Comparison of number of fragments generated by in silico and in vitro ddRADseq for the invasive spotted lanternfly (Lycorma delicatula)
College:
The Dorothy and George Hennings College of Science, Mathematics, and Technology
Major:
Biotechnology/Molecular Biology
Faculty Research Advisor(s):
Brenna Levine
Abstract:
Lycorma delicatula is an invasive species in the United States that originated in China, and it poses a significant threat to US agriculture. If we can quantify gene flow and genetic structure among populations in the US, then we can identify dispersal routes and source populations to inform control.
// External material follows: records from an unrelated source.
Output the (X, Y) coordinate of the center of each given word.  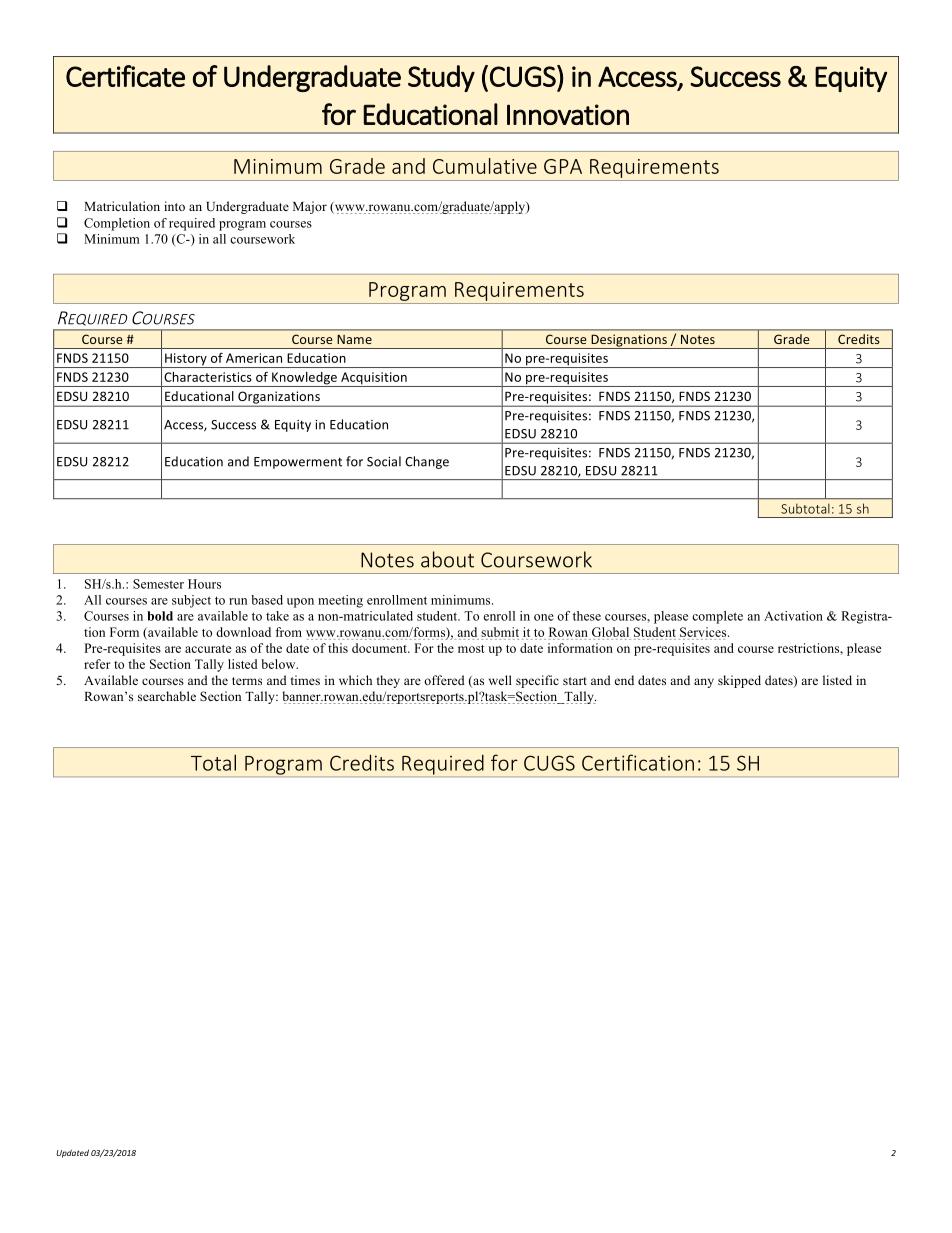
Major (310, 207)
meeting (340, 601)
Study (441, 78)
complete (717, 617)
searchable (167, 696)
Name (355, 339)
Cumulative (485, 166)
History (186, 360)
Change (427, 462)
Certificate (125, 76)
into (174, 206)
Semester (158, 584)
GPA (563, 166)
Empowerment (298, 463)
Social (384, 461)
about (447, 559)
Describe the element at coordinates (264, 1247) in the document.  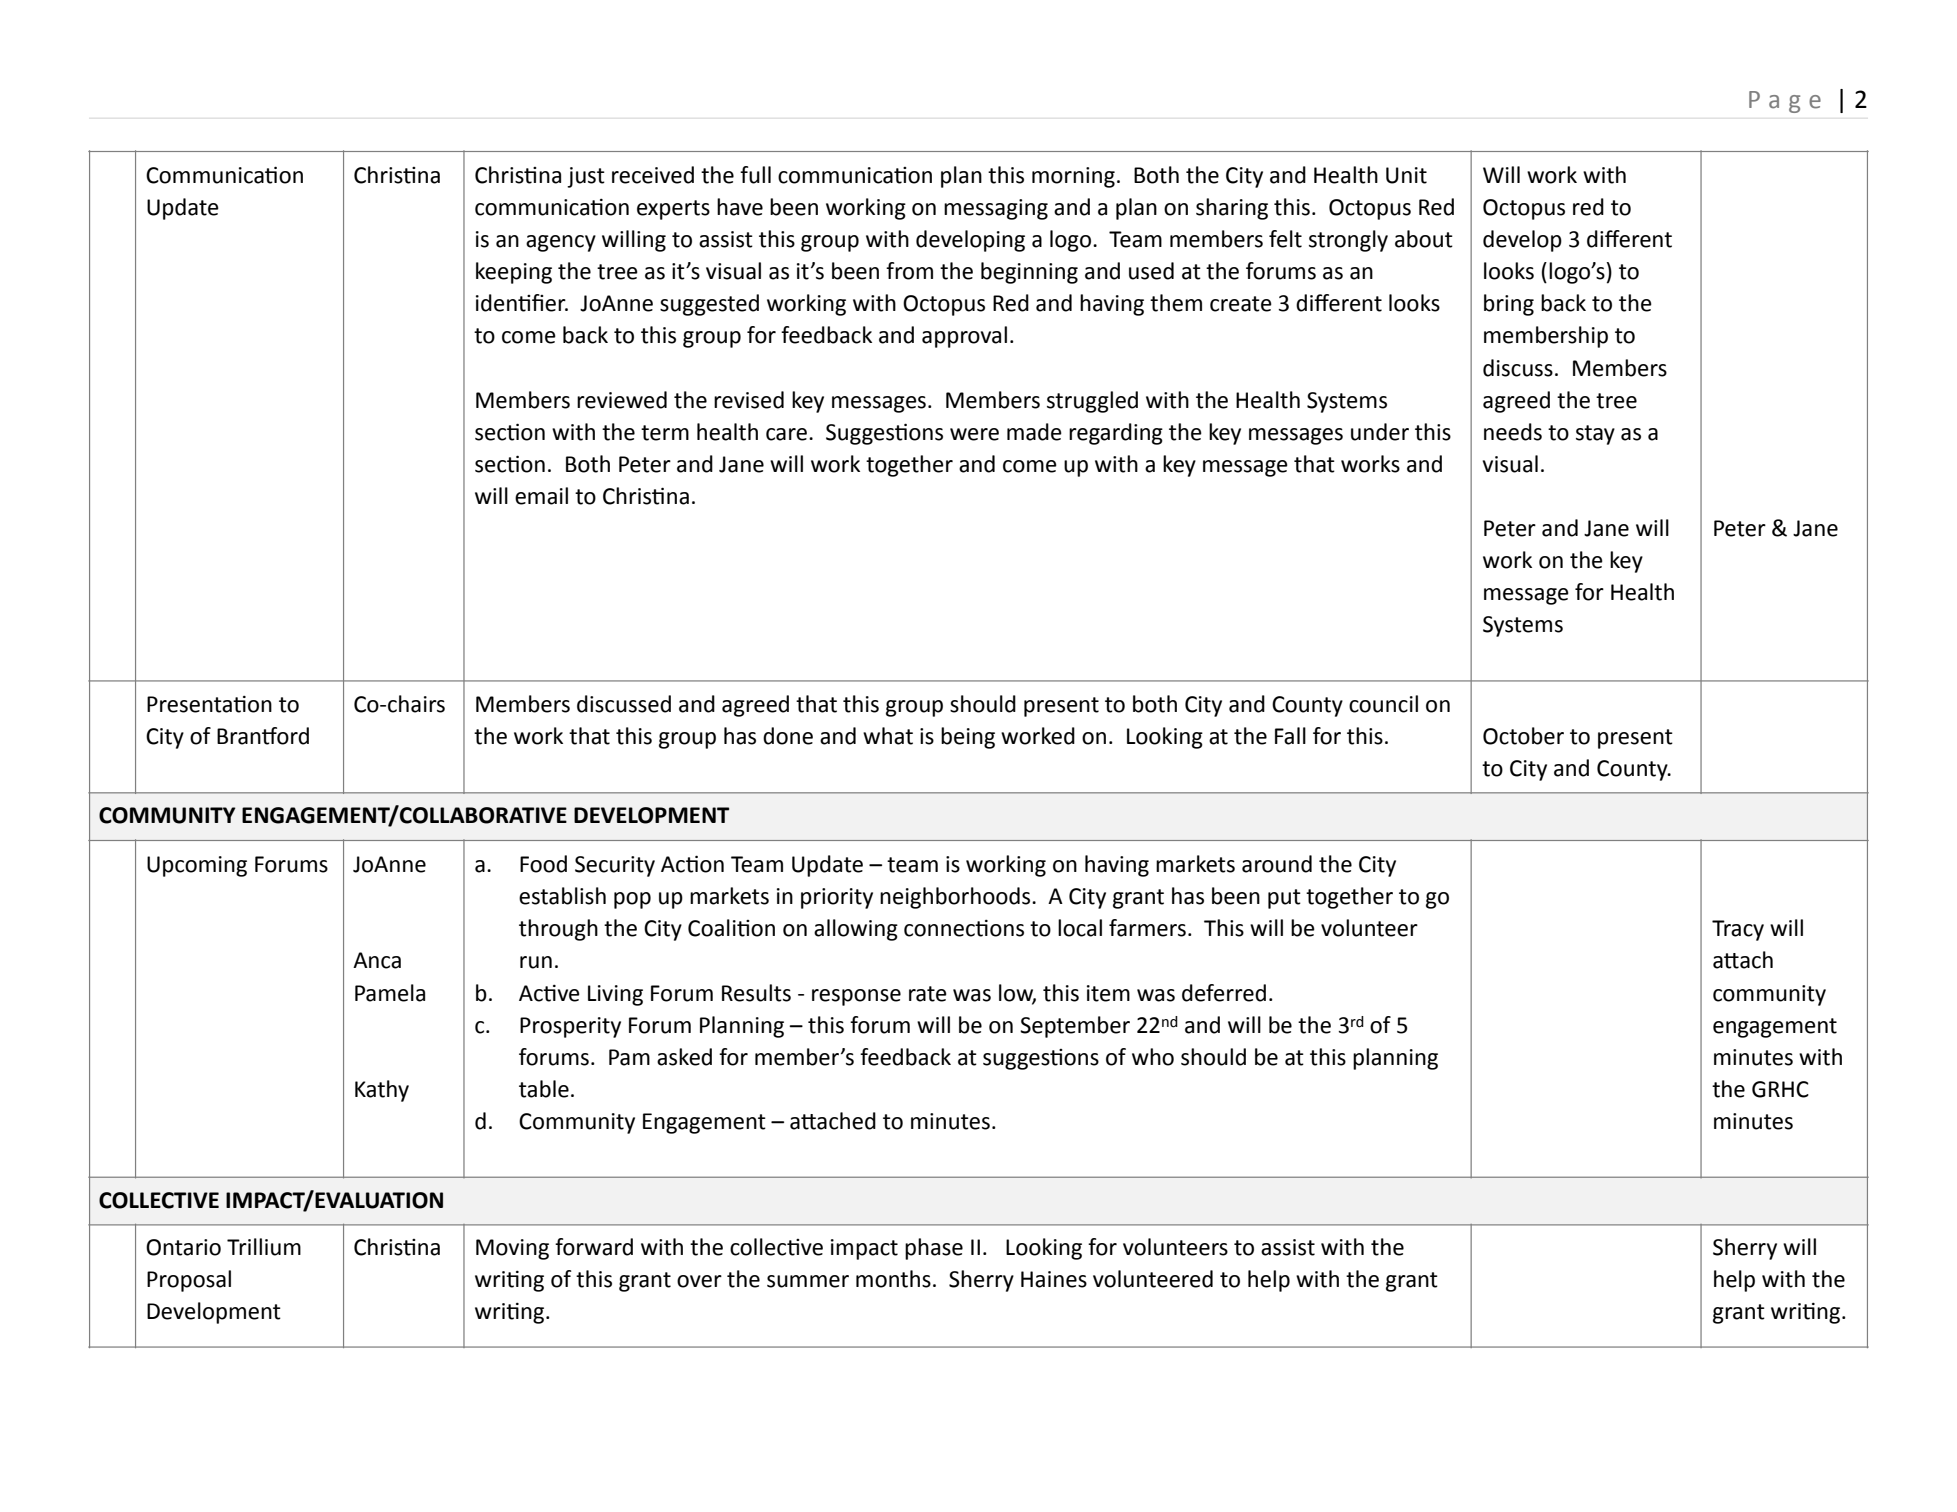
I see `Trillium` at that location.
But, genetic resources for the spotted lanternfly are currently restricted to small panels of microsatellite loci and analyses of mitochondrial DNA. Therefore, we performed in silico and in vitro tests of a reduced representation genome sequencing approach (ddRAD) with the goal of sequencing thousands of genomic variants for each individual. . We first performed in silico digestion of the genome with two sets of restriction enzymes (NLaIII/MLuCI and NLaIII/EcoRI) using simRAD. The results of this simuilation allowed us to optimize a ddRAD protocol that would generate high coverage of SNPs and thus high confidence. We then prepared ddRAD libraries with these two sets of enzymes and sequenced them on an Illumina HiSeq X. The in silico double digestions with MLuCI/NLaIII and NLaIII/EcoRI predicted a total of XXX and 193,1991 fragments, respectively. In contrast, the in vitro library preparations with these same enzyme combinations resulted in 727,069 and 400,425 fragments, respectively. In this sense, in silico digestion dramatically underpredicted the number of fragments that would be generated by this protocol, resulting in lower than desired coverage and correspondingly low confidence in any analytical conclusion that has been made. These results are likely due to a low quality reference genome used for in silico analyses. Future work should consider the quality of the genome when generating ddRAD libraries for the spotted lanternfly, with a pivot to low coverage whole genome sequencing that does not rely on simulations to inform the laboratory protocol.